Il metodo del ricatto, poi, è veramente al di là del bene e del male.
Mettere gli operai uno contro l’altro è stata una operazione che i
padroni hanno sempre fatto. Mettere la vita di un operaio, perché di
questo stiamo parlando in quella situazione di grande povertà, contro
quella di un altro, ha un ché di nazistoide che davvero ci fa ribollire
il sangue. Stiamo scadendo al di sotto dei livelli minimi della
convivenza civile. Ripeto, questa vicenda era già scritta nella
“petizione” fatta girare pochi giorni fa tra le linee. E’ stata ignorata
praticamente da tutti, pensando che fosse una bega tra lavoratori.
Nemmeno più nelle carceri o nelle istituzioni estreme, credo, sia più in
auge una pratica carognesca come questa.
Marchionne non vuole solo degli schiavi da spremere fino all’ultima
goccia di sudore. Pretende persone senza dignità capaci di denunciare il
proprio vicino per mezza parola detta durante un momento di sfogo.

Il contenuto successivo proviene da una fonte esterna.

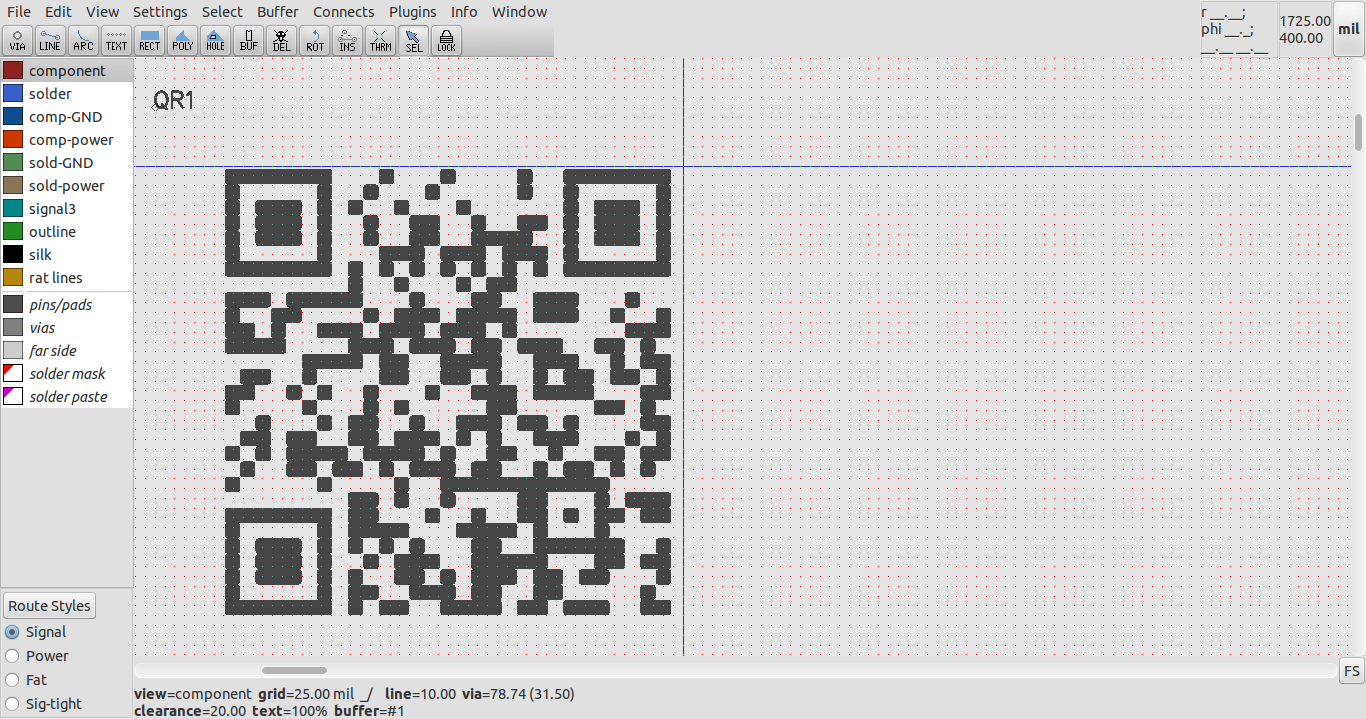This screenshot has height=719, width=1366.
Task: Select the TEXT tool
Action: 116,40
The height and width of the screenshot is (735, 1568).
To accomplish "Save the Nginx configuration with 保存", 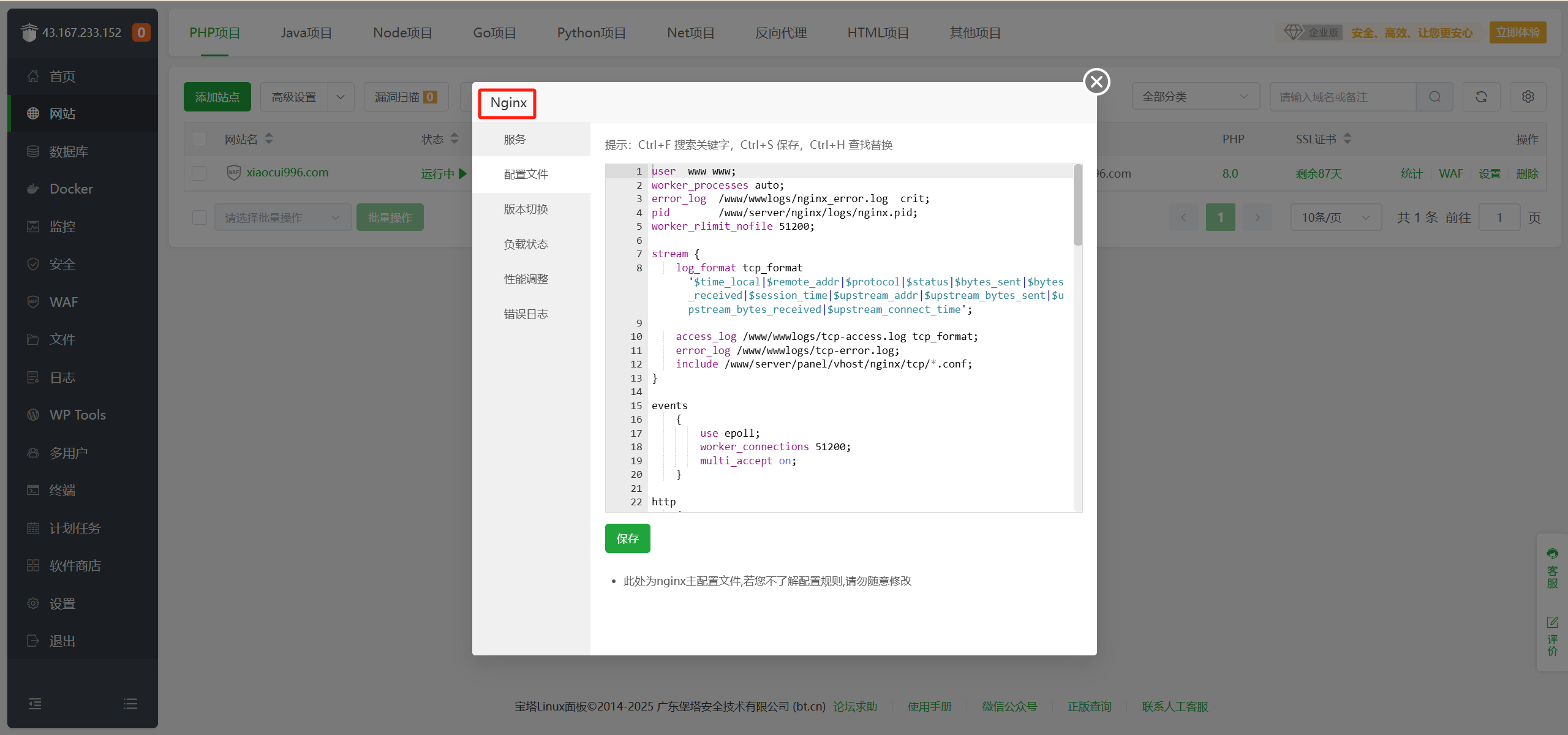I will pyautogui.click(x=627, y=538).
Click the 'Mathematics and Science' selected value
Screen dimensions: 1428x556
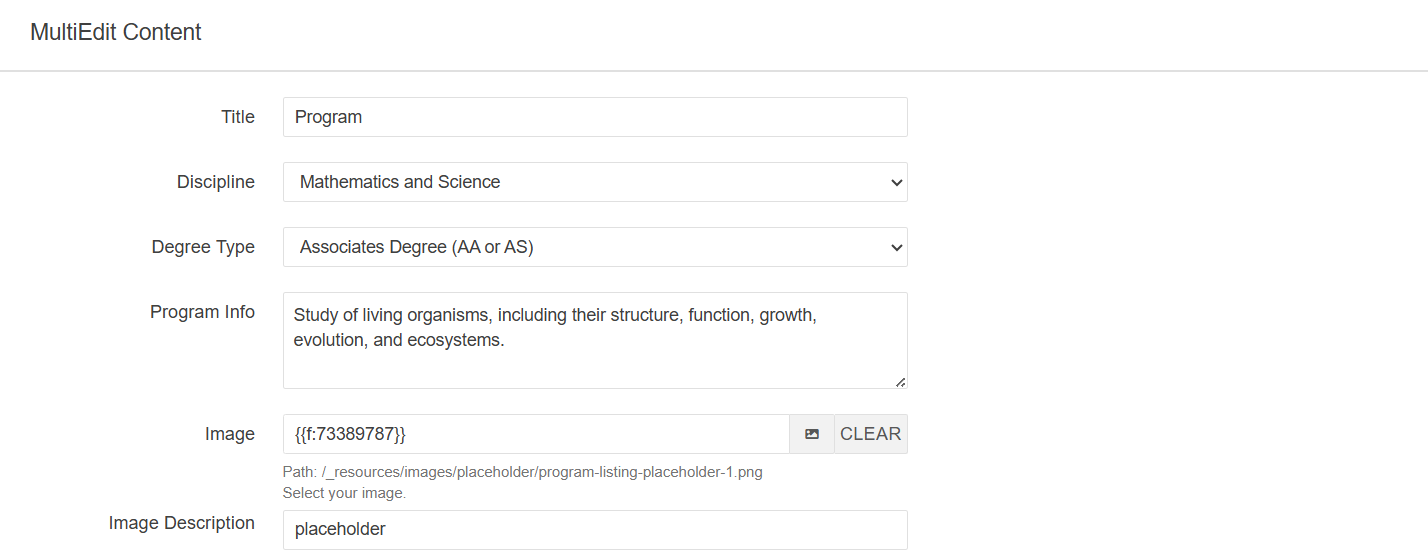(400, 182)
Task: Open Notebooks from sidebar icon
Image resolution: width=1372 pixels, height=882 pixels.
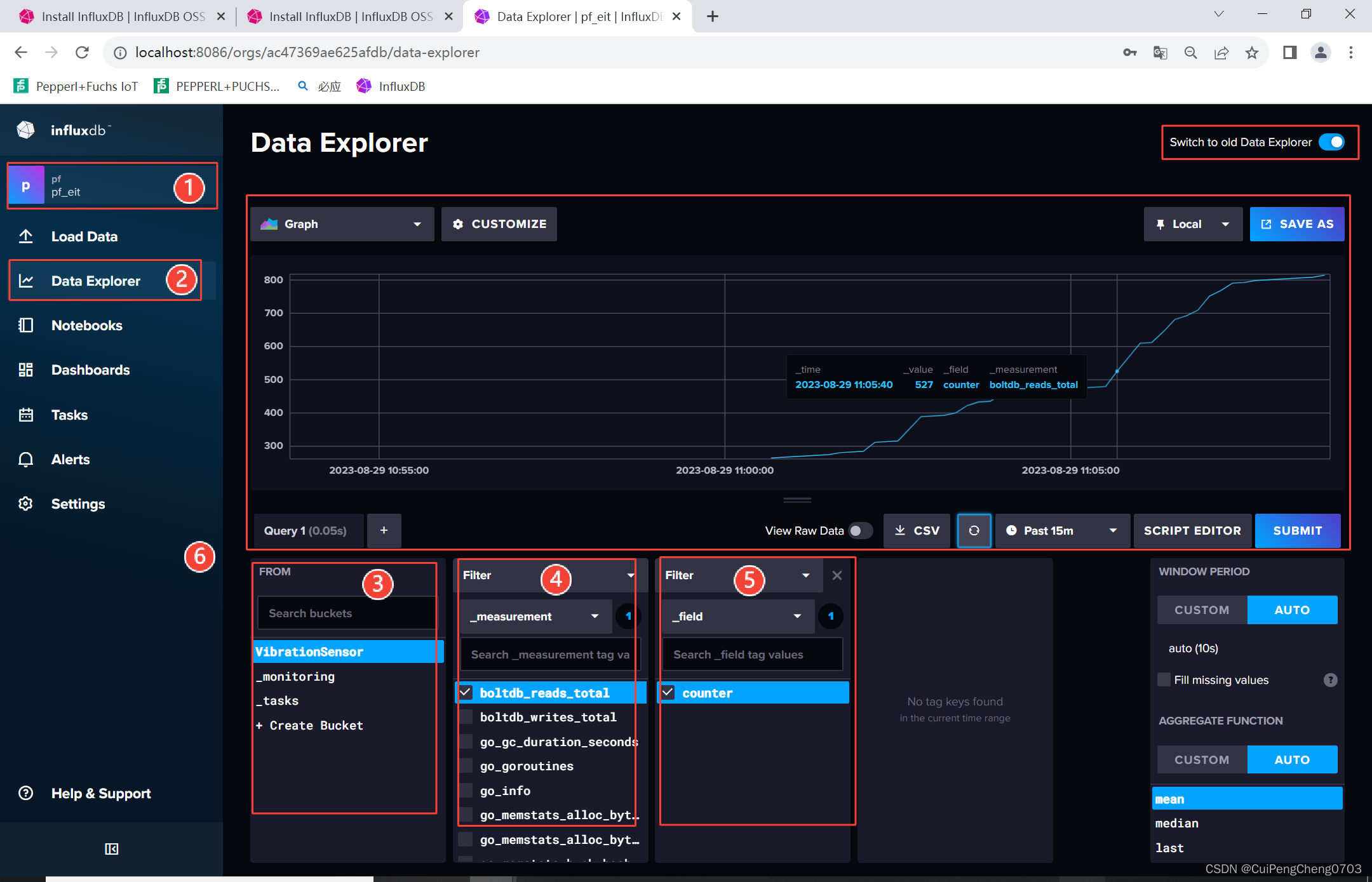Action: coord(26,325)
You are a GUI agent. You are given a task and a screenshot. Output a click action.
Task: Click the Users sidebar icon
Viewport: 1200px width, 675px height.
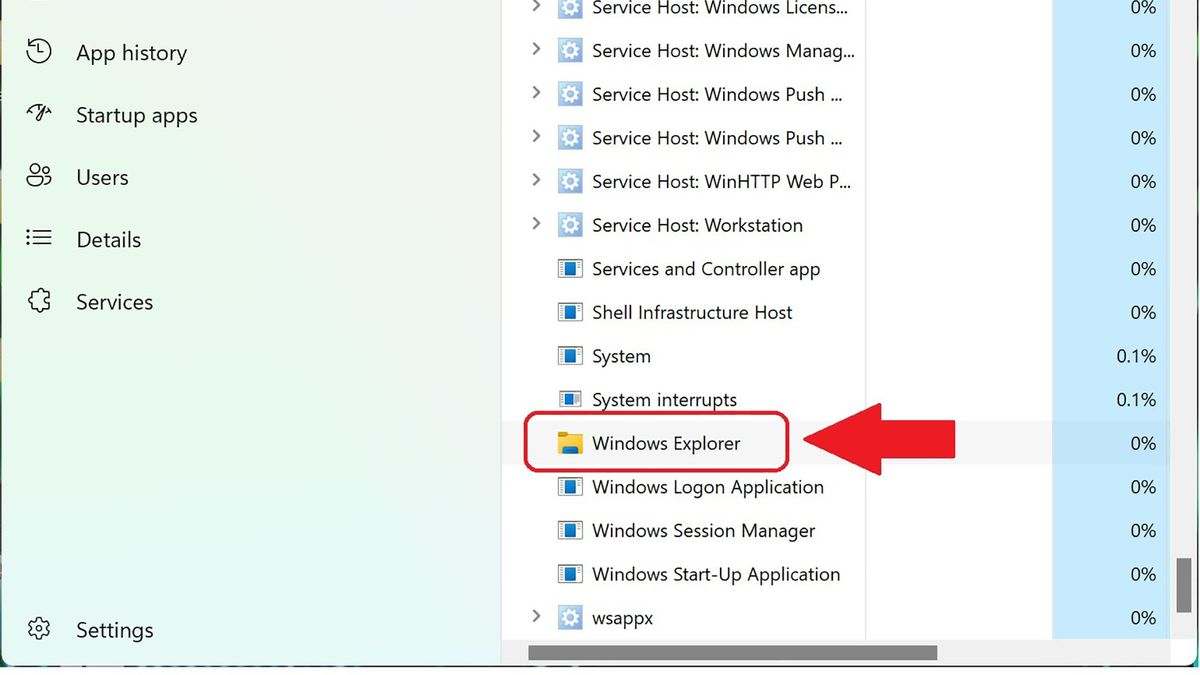[37, 176]
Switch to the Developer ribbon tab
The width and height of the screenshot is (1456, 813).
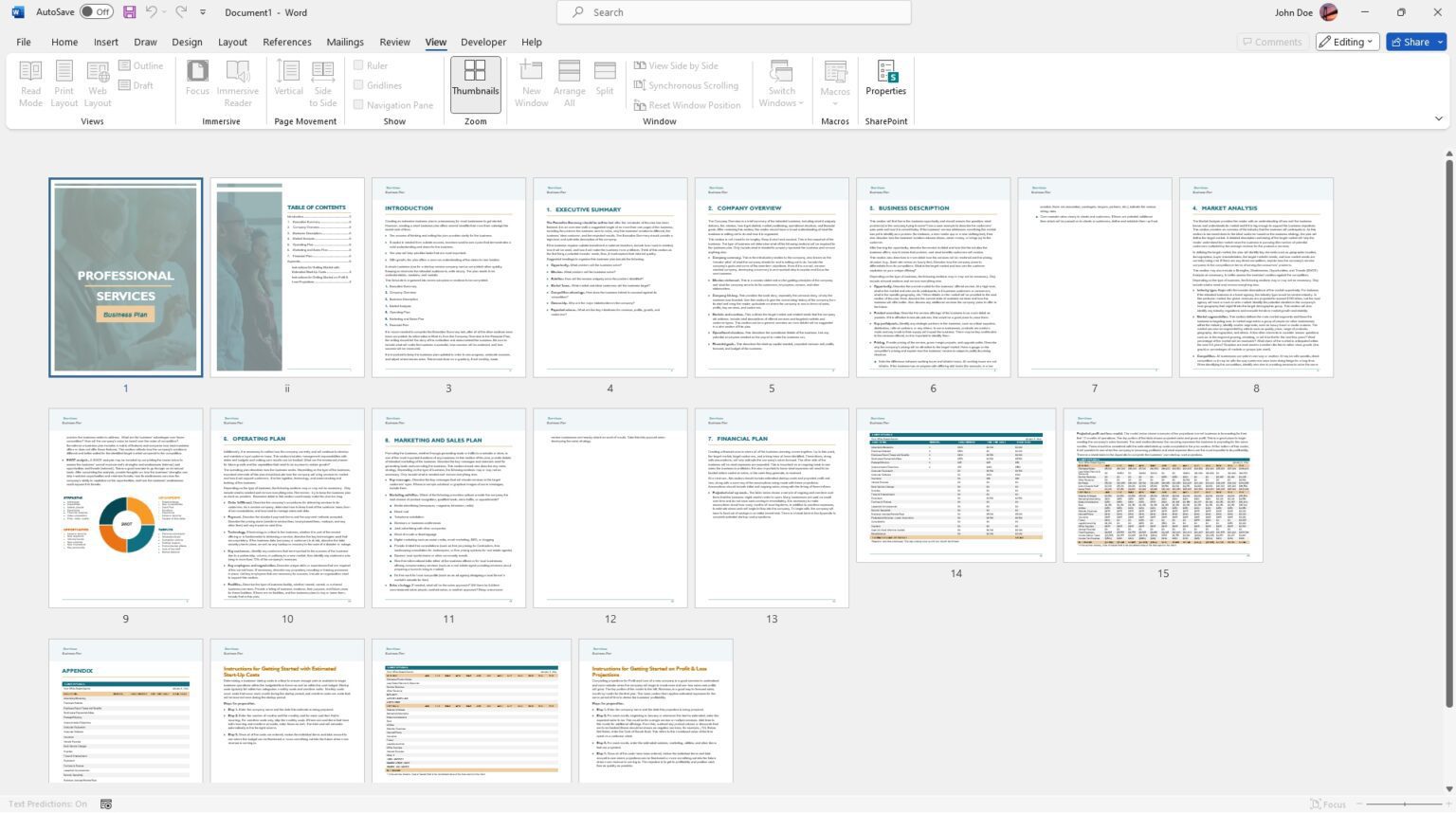(483, 42)
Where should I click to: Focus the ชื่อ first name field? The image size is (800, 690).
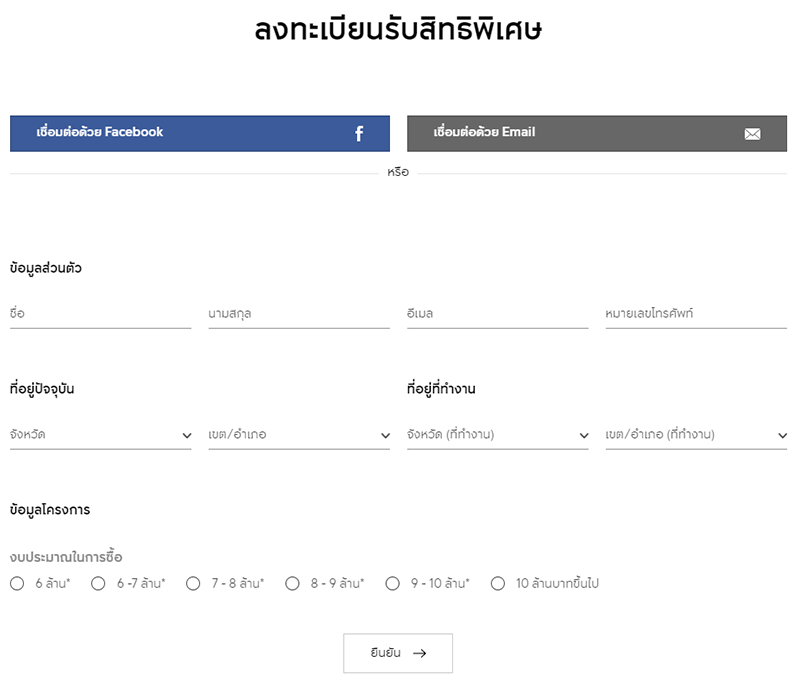pos(100,314)
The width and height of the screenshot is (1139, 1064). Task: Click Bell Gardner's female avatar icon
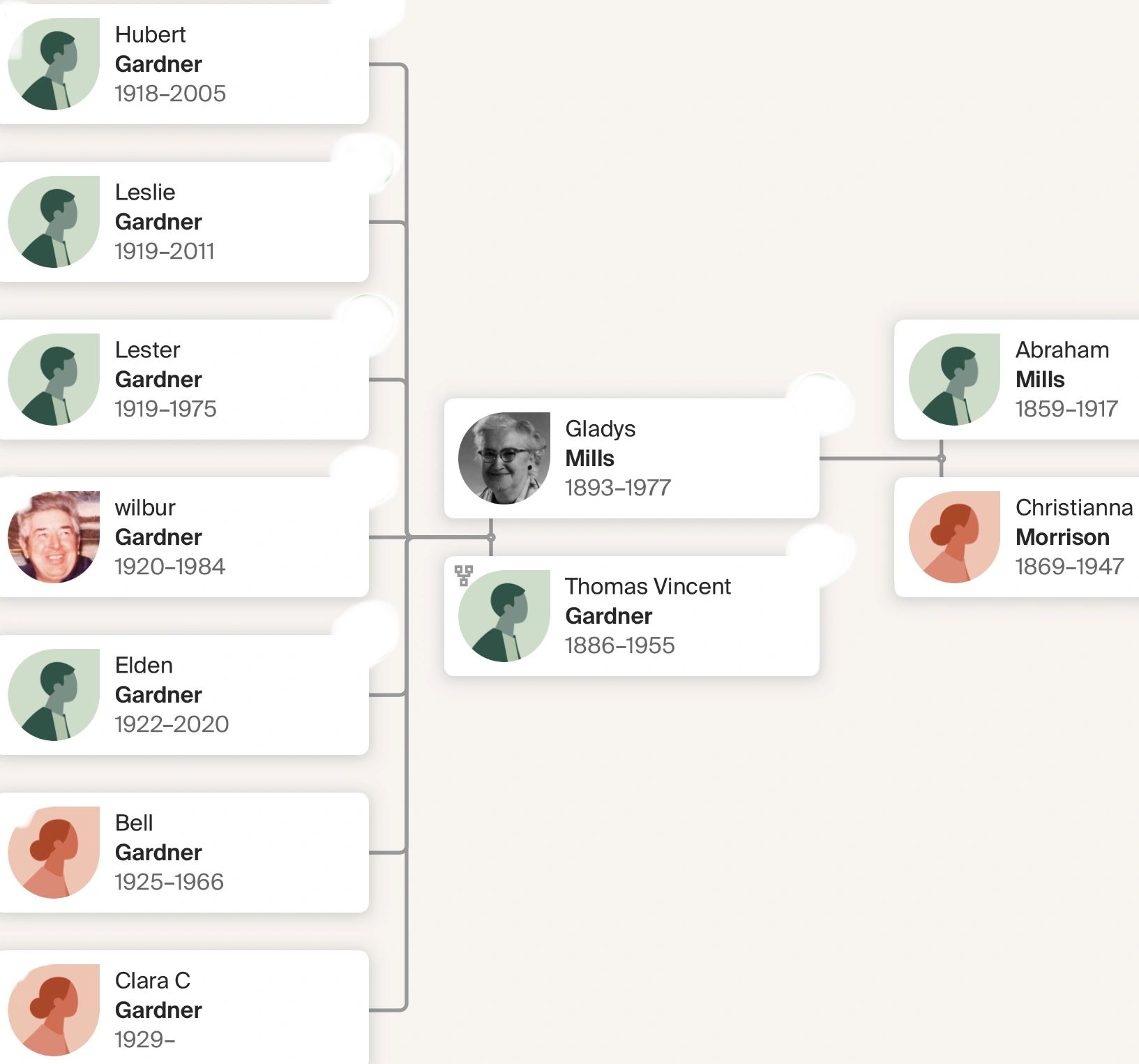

Questa è una guerra. Ma allora di quale Costituzione e di quale
contratto parliamo. Perché non adottiamo il codice di guerra e andiamo
avanti tranquilli così? Basta con questa ipocrisia, che si chiamino le
cose con il loro nome. Viene da ridere a pensare quante volte il signor
Sergio Marchionne si è sciacquato la bocca con la parola democrazia,
magari davanti a sua Altezza Re Giorgio Napolitano che su tutta questa
vicenda, nonostante lui sia il garante della Costituzione Repubblicana,
continua ad osservare il più stretto riserbo. I partigiani, se la parola
non la disturba signor presidente della Repubblica, non sono morti per
questo scempio. Un illustre costituzionalista, non certo sospettabile di
essere un pericoloso comunista, un giorno ebbe a dire che nello schema
di Fabbrica Italia i sindacati si trasformano in “poliziotti”. Questo
costituzionalista si chiama Gustavo Zagrelbesky. E quando pronunciava la
sua analisi era lieto e tranquillo.
I padroni in pieno delirio di onnipotenza fanno paura non per la loro
forza ma per la loro debolezza. Stanno reagendo in modo rabbioso di
fronte alla loro manifesta impotenza. Ci stanno trascinando in un
baratro da cui sarà difficilissimo emergere. Così non usciamo dalla
crisi, tutt'altro. Dopo Berlusconi che ha innalzato il mignottame a
dignità di corte ora il padronato smisurato porta la barbarie come
“regola” di convivenza. Ecco l’Italia che ci ha regalato il liberismo.